傘をひらいて、空を

伝聞と嘘とほんとうの話。

たぶん夫

彼女が記念写真を見せてくれたので、この隣の人が結婚相手だよね、と訊いた。たぶん、と彼女はこたえた。たぶん?
彼女はいくぶんぼんやりした顔で話した。彼と知りあって数ヶ月しか経っていないこと、すぐに恋人になり、相手の家の事情で急いで結婚したこと。
彼女が途方にくれた顔をしているので、なにか困ったことでもあったの、私は訊いた。たとえば彼の家は代々かえるの神さまを祀っていて、毎日十匹のいきのいい蠅をつかまえて捧げなければならないとか。
私の冗談のできがよくなかったせいか、彼女はごくうっすらとしか笑わず、悪いことや変なことはない、こたえた。夫の親族はいい人たちだし、自宅には夫と二人で住んでいるので、生活上の摩擦みたいなものもない。
帰ってくるの、と彼女は話しはじめた。帰ってくるの、なんだかすてきな人が。私が残業した日には先に帰っていて、おかえりって言う。私が前の家から持ってきたソファの上で私が買った本を読んでたりする。私それを見て、かっこいい人がいるなあって思う。となりに座ってもいいかしら、って思う。明日彼が帰ってこなくても、それはそれで当たり前のような気もする。でも帰ってくるの、あの人は毎日、なぜだか。
それってかなりすてきな生活だねと私は言う。彼女はうなずく。相変わらず戸惑った顔をしていた。
彼女は彼のことがすごく好きなんだろうなと、私は思う。もともと友だちだった人ならともかく、つきあいはじめの時期なんて、相手のことをよく知らないのがふつうだ。そうして、ただ無根拠な意志だけが互いを結びつけているような、相手が突然連絡を絶っても対外的にはべつだん問題にはならない、あいまいな時期を過ごす。そのあいだに相手の細かい人となりや、生活の作法や、社会的な関係なんかを知って、その一部に関与していく。あるいは関与しないことを選択する。
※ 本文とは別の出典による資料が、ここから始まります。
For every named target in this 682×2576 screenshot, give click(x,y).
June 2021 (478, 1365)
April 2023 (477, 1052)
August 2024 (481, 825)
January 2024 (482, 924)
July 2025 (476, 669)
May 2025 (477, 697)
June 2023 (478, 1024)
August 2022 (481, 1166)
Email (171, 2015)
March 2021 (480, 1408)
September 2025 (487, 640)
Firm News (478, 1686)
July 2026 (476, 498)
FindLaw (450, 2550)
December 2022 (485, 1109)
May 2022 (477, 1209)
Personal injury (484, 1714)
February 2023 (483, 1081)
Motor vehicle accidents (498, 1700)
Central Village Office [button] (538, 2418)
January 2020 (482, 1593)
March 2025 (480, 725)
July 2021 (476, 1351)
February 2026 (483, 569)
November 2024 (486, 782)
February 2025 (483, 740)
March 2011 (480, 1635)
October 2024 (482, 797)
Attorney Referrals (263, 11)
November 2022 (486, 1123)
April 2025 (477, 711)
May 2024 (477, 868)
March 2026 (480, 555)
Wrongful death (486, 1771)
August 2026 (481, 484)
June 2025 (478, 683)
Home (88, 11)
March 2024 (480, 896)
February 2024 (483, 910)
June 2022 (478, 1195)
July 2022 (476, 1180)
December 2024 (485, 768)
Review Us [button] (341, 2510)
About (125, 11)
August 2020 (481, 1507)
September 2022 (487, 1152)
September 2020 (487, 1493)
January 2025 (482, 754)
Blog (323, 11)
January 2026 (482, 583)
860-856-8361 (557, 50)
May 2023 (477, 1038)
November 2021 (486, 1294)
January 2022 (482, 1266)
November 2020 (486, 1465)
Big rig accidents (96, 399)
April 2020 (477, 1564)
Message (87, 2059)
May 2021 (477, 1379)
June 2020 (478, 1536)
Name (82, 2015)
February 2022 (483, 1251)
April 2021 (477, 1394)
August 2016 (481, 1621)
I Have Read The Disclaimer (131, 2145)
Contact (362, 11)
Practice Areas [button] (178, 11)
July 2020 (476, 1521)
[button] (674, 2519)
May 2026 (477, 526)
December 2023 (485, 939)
彼女の場合はその過程をとばして結婚したわけで、だから実感が湧かないのもある意味で妥当といえる。恋に落ちるというのは非日常的な、いささか病的な心の動きをともなうもので、「やっぱり皿洗い機がほしいねえ」みたいな生活の構築作業と平行してそれを保持するのは難しい。
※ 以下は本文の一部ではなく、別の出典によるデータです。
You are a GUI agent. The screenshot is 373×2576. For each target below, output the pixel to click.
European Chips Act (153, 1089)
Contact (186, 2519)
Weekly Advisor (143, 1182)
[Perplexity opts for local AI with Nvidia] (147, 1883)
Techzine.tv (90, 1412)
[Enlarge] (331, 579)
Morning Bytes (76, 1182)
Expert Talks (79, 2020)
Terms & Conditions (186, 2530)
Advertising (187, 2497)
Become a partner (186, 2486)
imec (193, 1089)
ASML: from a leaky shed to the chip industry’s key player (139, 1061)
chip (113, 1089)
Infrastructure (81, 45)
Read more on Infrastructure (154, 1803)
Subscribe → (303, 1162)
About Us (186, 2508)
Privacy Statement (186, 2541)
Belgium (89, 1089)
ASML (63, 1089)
彼女の場合はだから、彼のいる生活そのものが非日常になってしまっているのだろう。このふたりはもうちょっとのあいだ別々に住んで、休日にカフェで待ち合わせしたりするべきだったのだ。おそらく。
私は提案する。「彼が帰ってこなくても不思議じゃない」っていうのはやめない?そういうのってばかにならないんだ、つまり、ことばにしたことを実現しようとするところが人にはあるから、だから「この人は私の夫。炊飯器からごはんをよそっている。かっこいい。ひゃっほう」とか思うといいよ、人にもそう話すといいよ、そうしたらそのうち慣れて、彼がいて当たり前、彼があなたの夫で当たり前と思えるときがくるよ。
彼女は少しうれしそうにうなずいてくれたけれど、私はひそかに、でも今の彼女の感覚はなかなかいいなと、そうも思う。おとぎ話みたいでいい。
ひどく好ましい男が、なぜだか毎日、家に帰ってくる。彼女は彼と話し、彼と食事をとり、彼と眠る。ある休日の夕方、彼はごく自然な仕草でソファから立ち上がり、そのまま出てゆく。彼女は二度と彼に会うことができない。